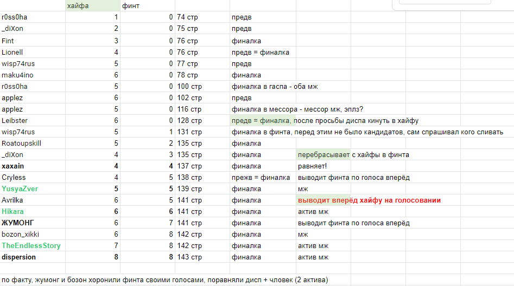Select the red text 'выводит вперёд хайфу' cell

pos(369,200)
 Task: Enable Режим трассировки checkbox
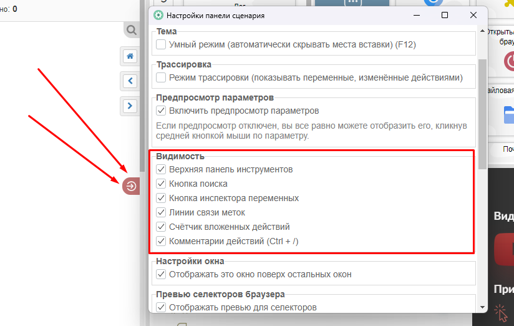pyautogui.click(x=161, y=77)
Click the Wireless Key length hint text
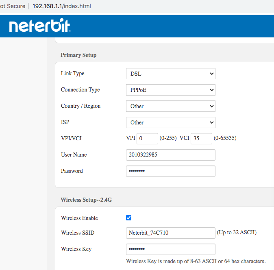Viewport: 274px width, 270px height. [x=196, y=261]
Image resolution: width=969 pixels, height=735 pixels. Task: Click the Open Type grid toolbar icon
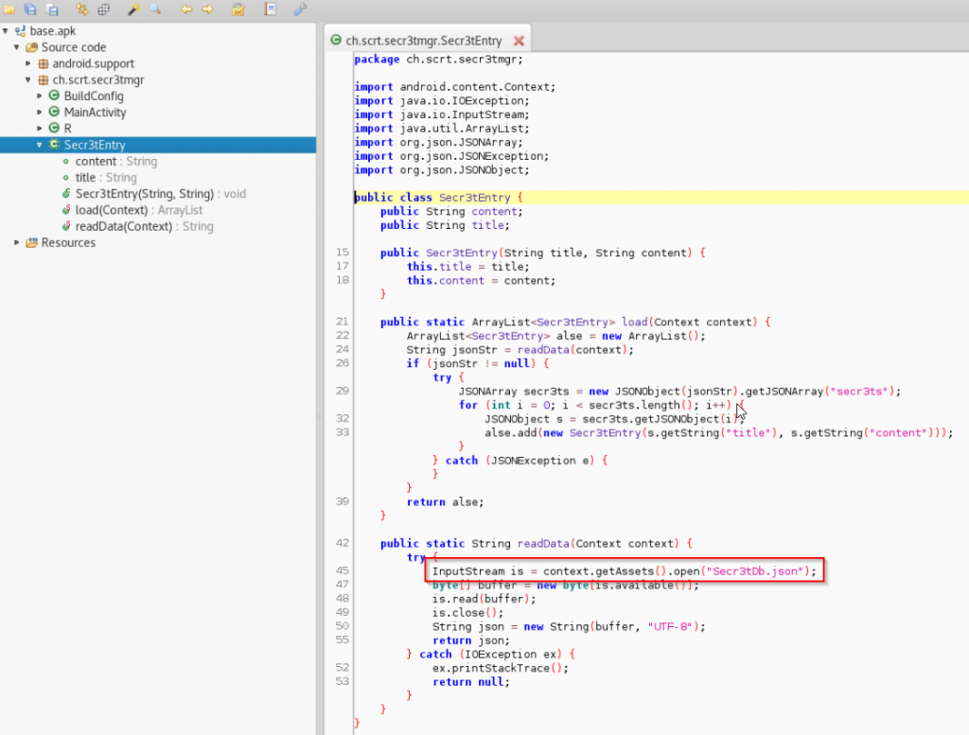click(104, 9)
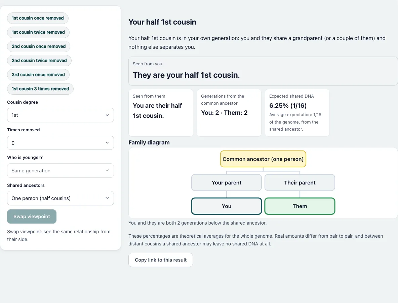
Task: Click the 'You' node in family diagram
Action: [x=227, y=206]
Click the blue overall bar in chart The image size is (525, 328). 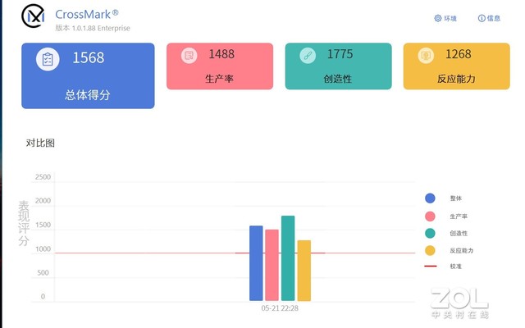256,263
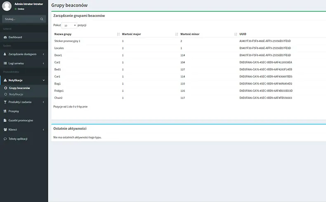Click the funnel icon beside Produkty i zadania
This screenshot has height=202, width=326.
tap(5, 102)
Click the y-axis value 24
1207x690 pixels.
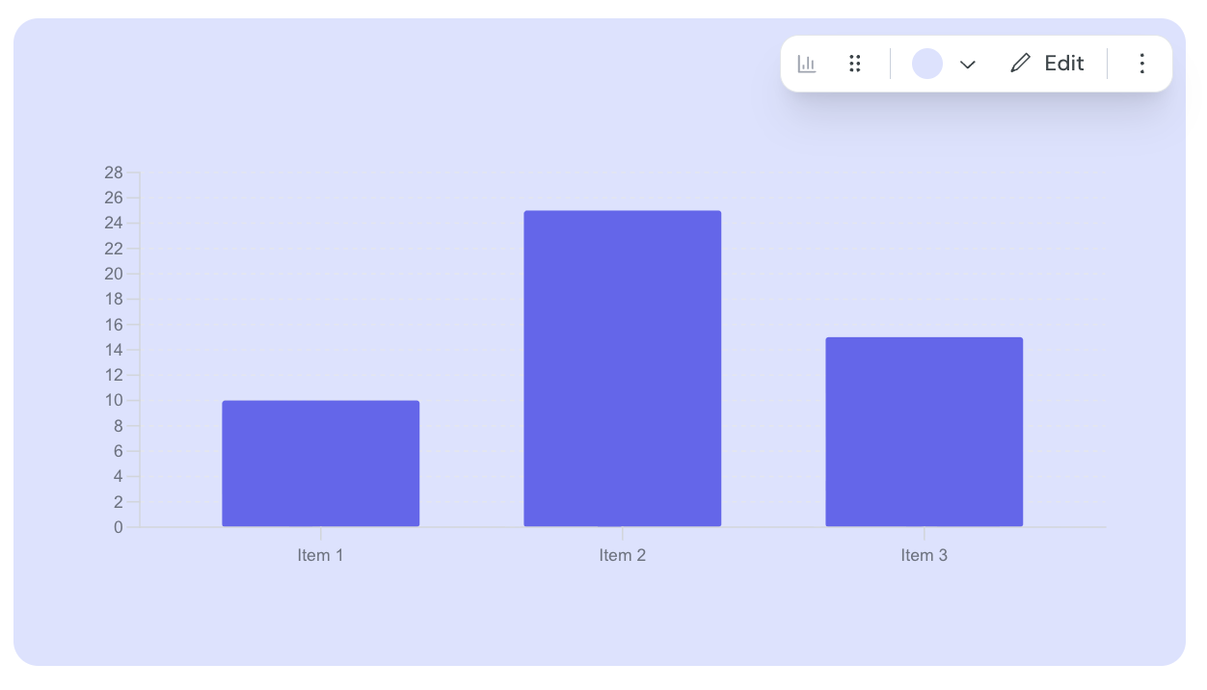click(x=114, y=224)
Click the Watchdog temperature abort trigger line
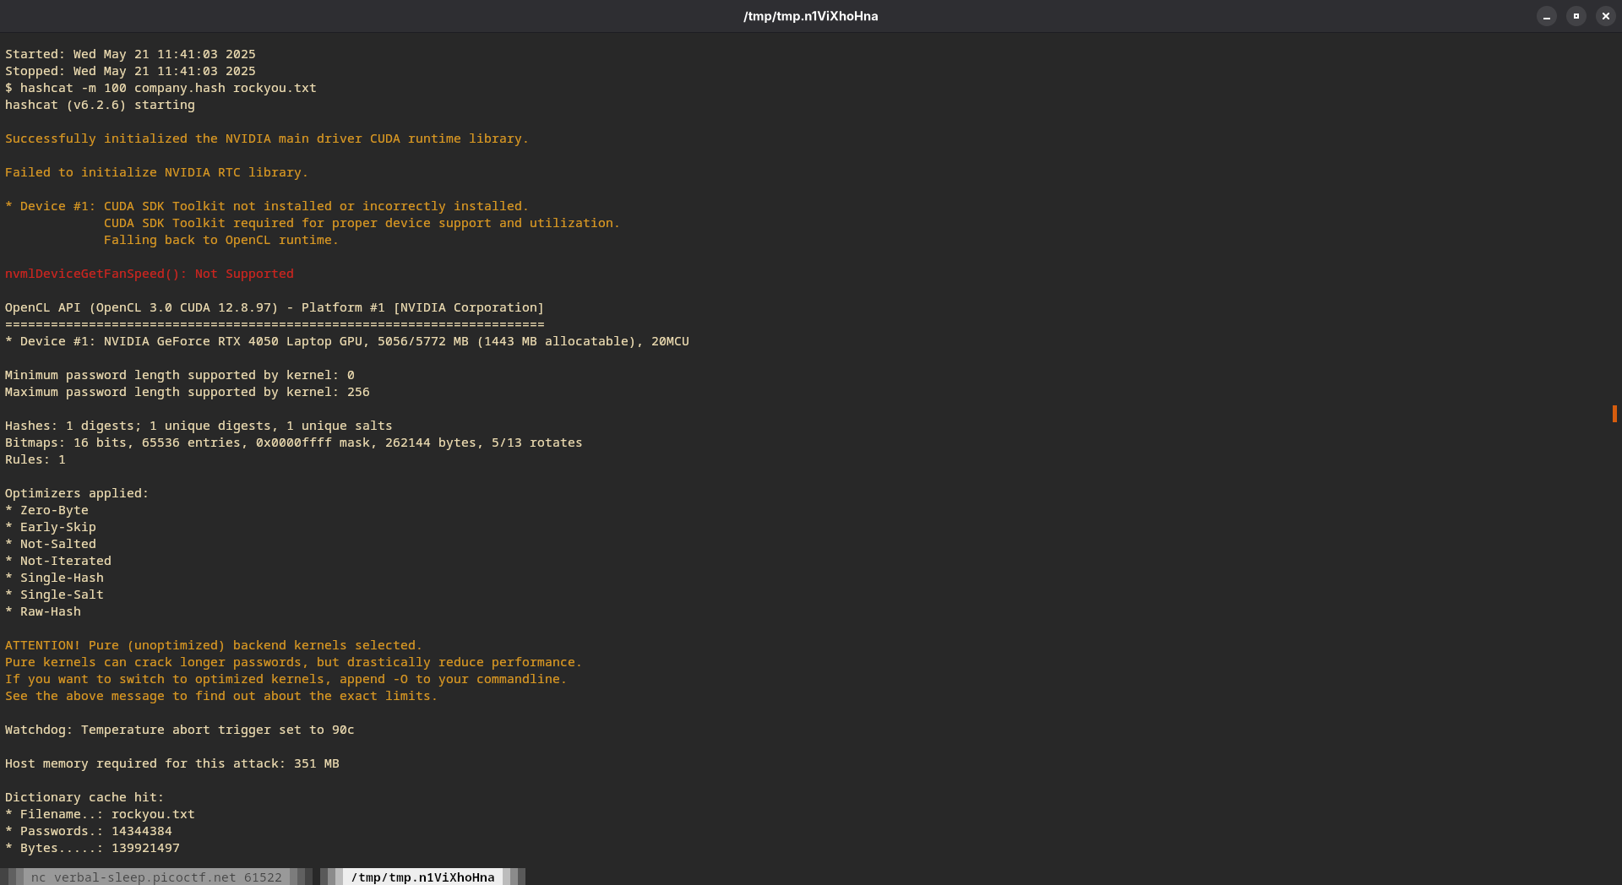The height and width of the screenshot is (885, 1622). click(x=179, y=730)
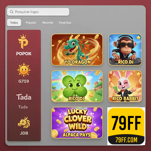Open Lucky Clover Wild Alpaca Pays
The height and width of the screenshot is (151, 151).
pyautogui.click(x=77, y=123)
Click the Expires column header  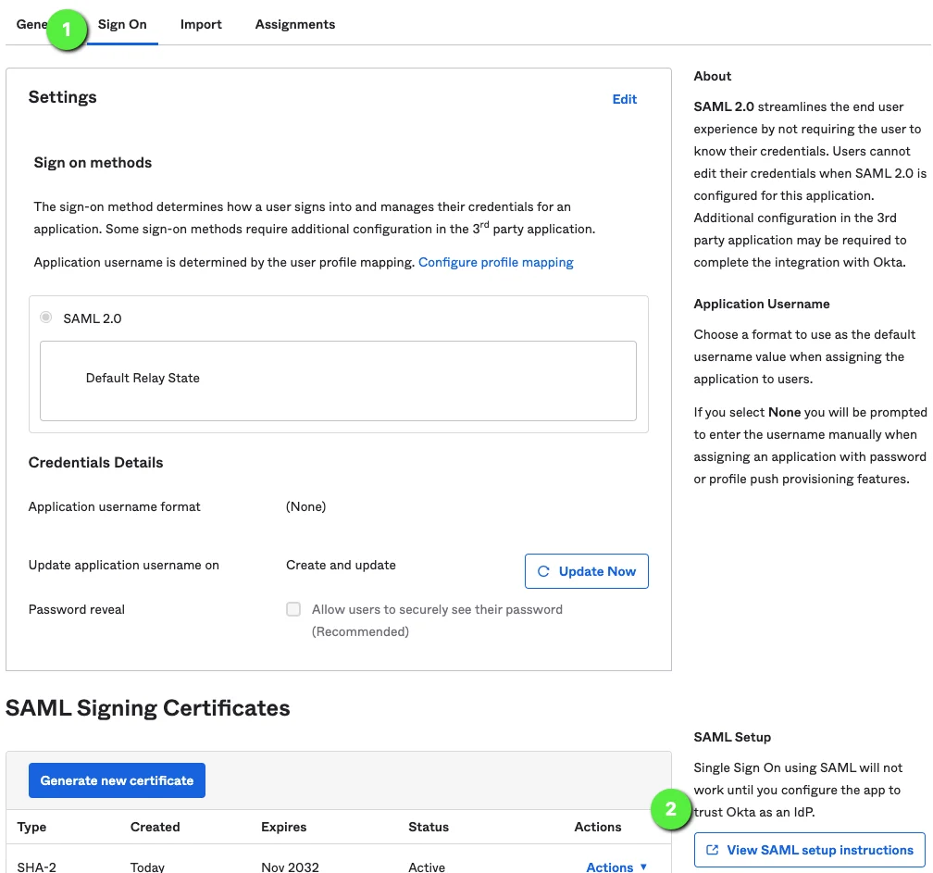pyautogui.click(x=284, y=827)
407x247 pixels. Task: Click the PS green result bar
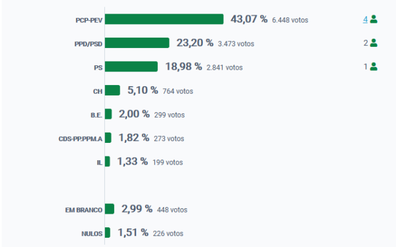pyautogui.click(x=131, y=67)
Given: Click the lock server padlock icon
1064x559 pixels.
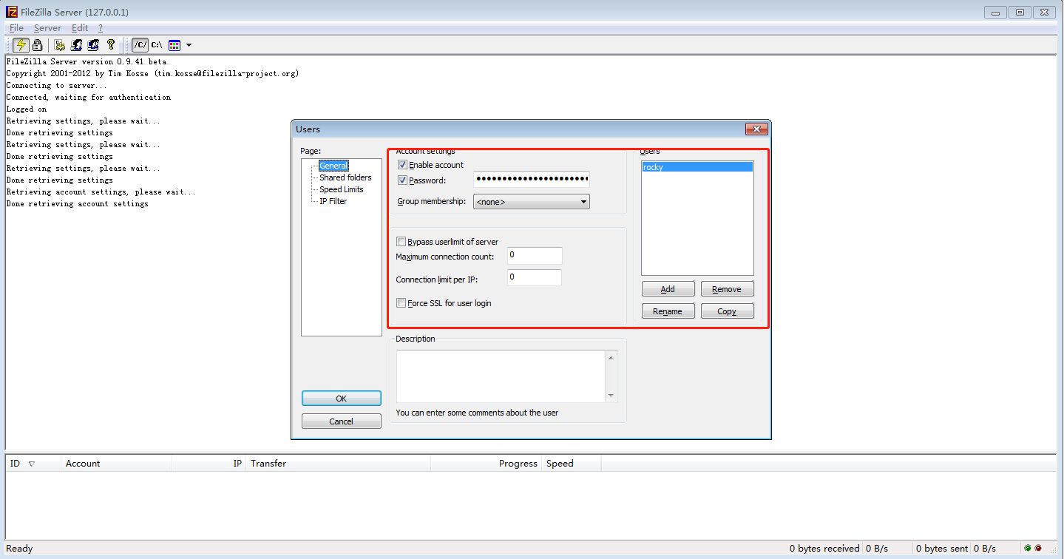Looking at the screenshot, I should pos(36,45).
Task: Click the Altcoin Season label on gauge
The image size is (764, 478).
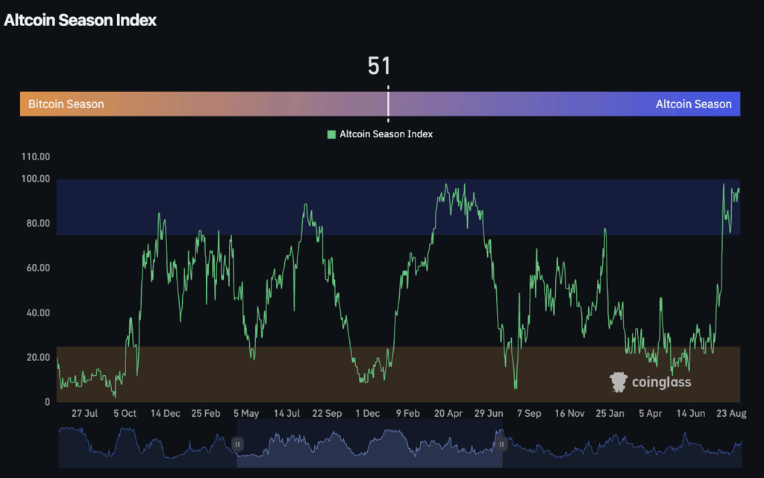Action: click(x=693, y=104)
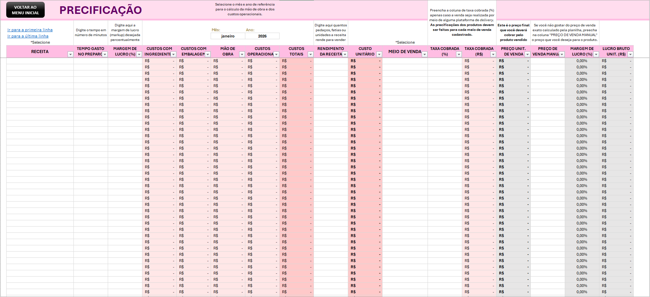
Task: Open MEIO DE VENDA filter arrow
Action: 424,54
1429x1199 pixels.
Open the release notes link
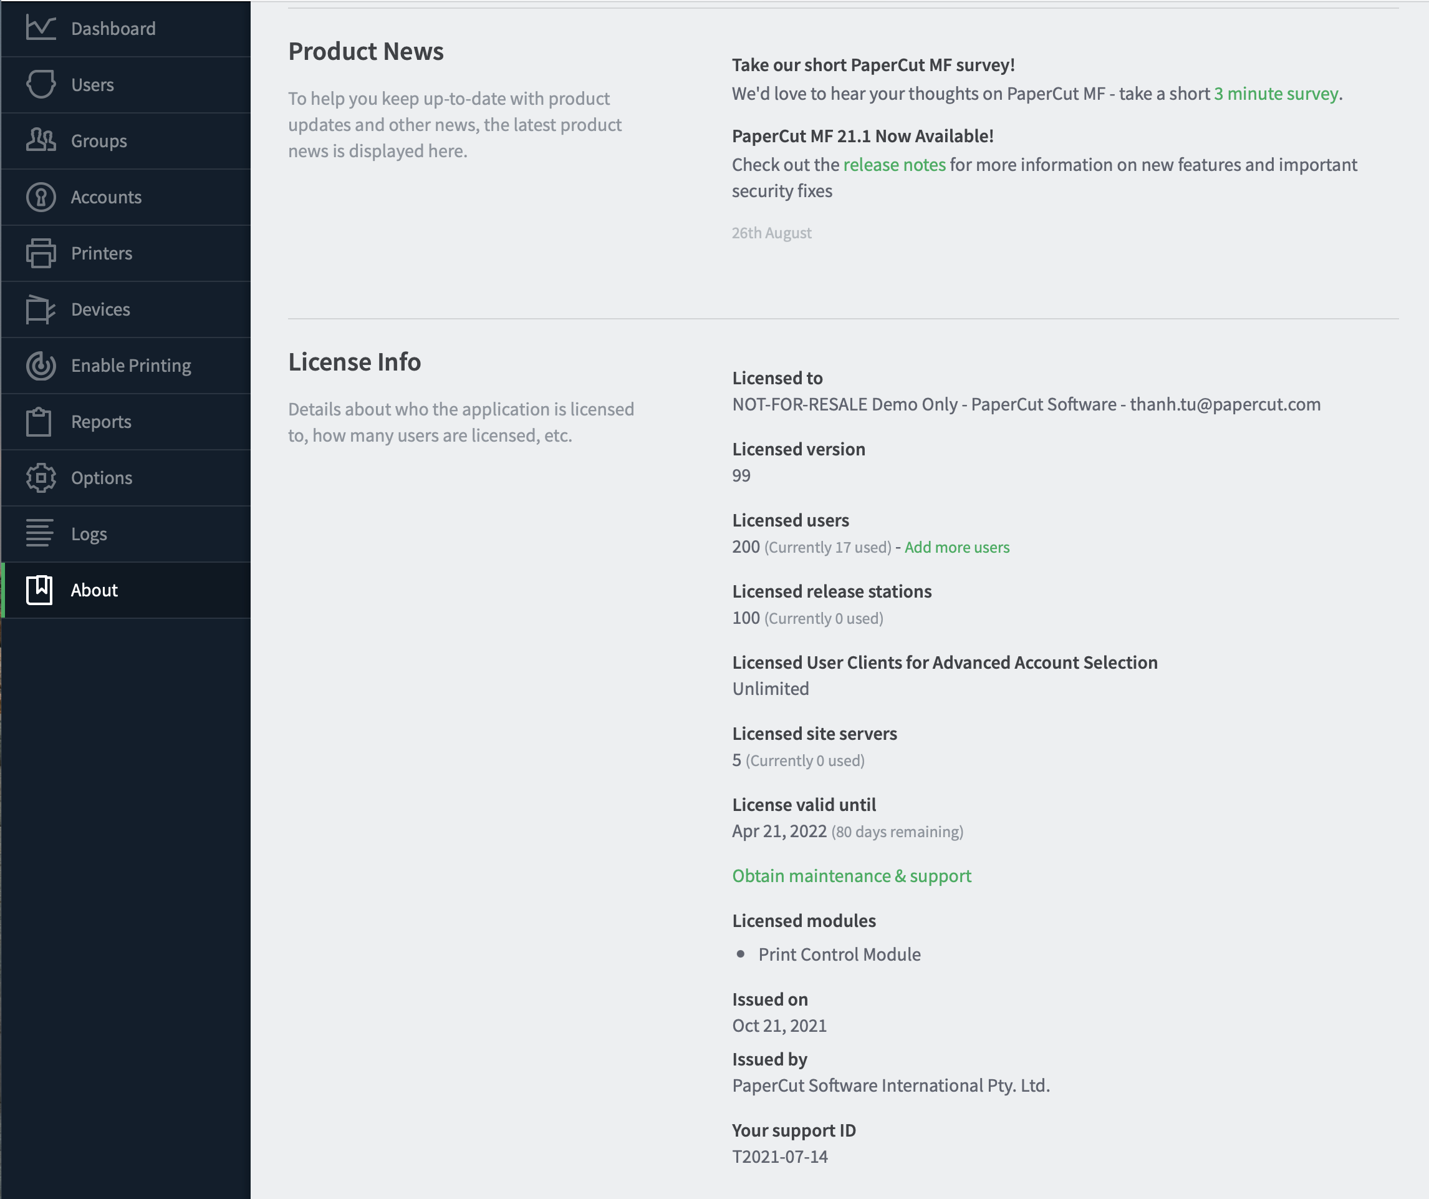coord(894,164)

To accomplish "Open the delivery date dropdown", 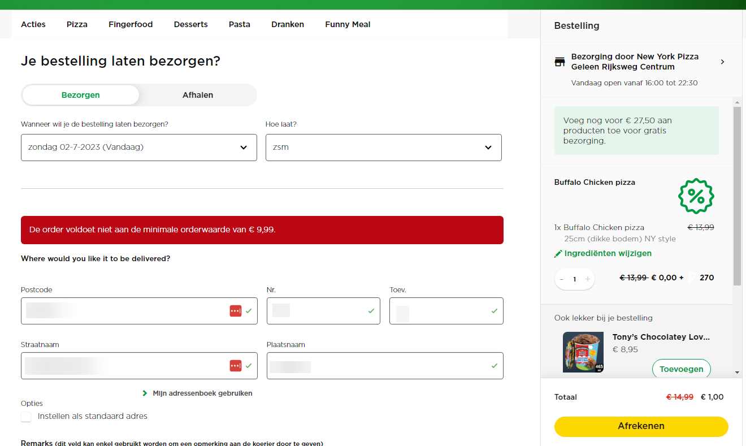I will 138,148.
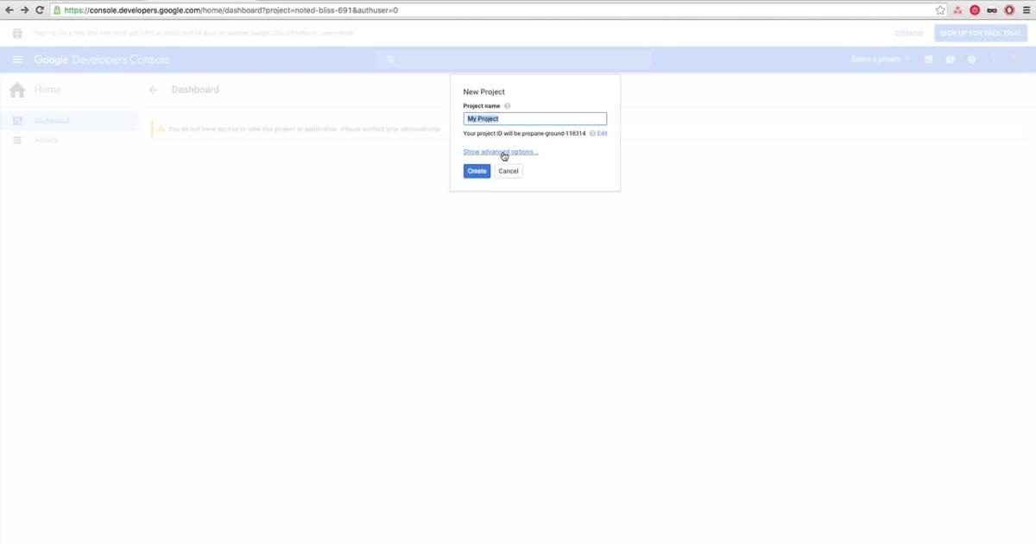Click the red power extension icon
Image resolution: width=1036 pixels, height=544 pixels.
point(975,10)
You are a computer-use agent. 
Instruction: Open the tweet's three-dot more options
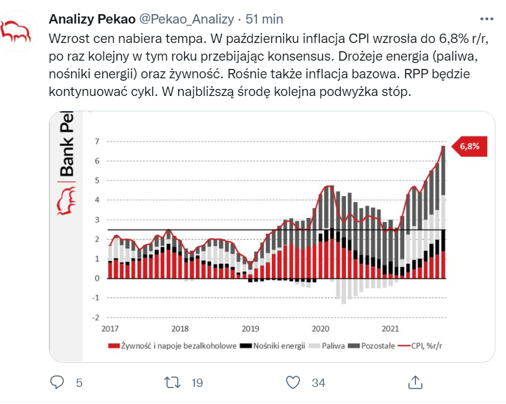point(487,18)
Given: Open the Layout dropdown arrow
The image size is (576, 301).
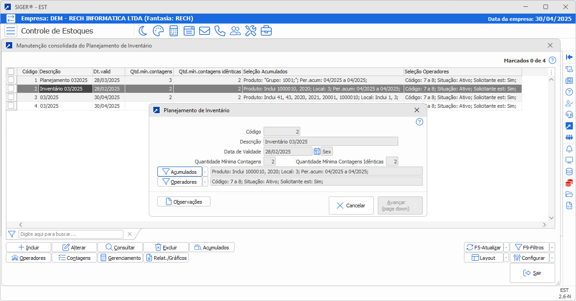Looking at the screenshot, I should coord(506,258).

:::

Find and copy every line in the entries above where the string "Given" occurs.

**Output for this exercise**
Given: Click the lock server padlock icon
Given: Open the Layout dropdown arrow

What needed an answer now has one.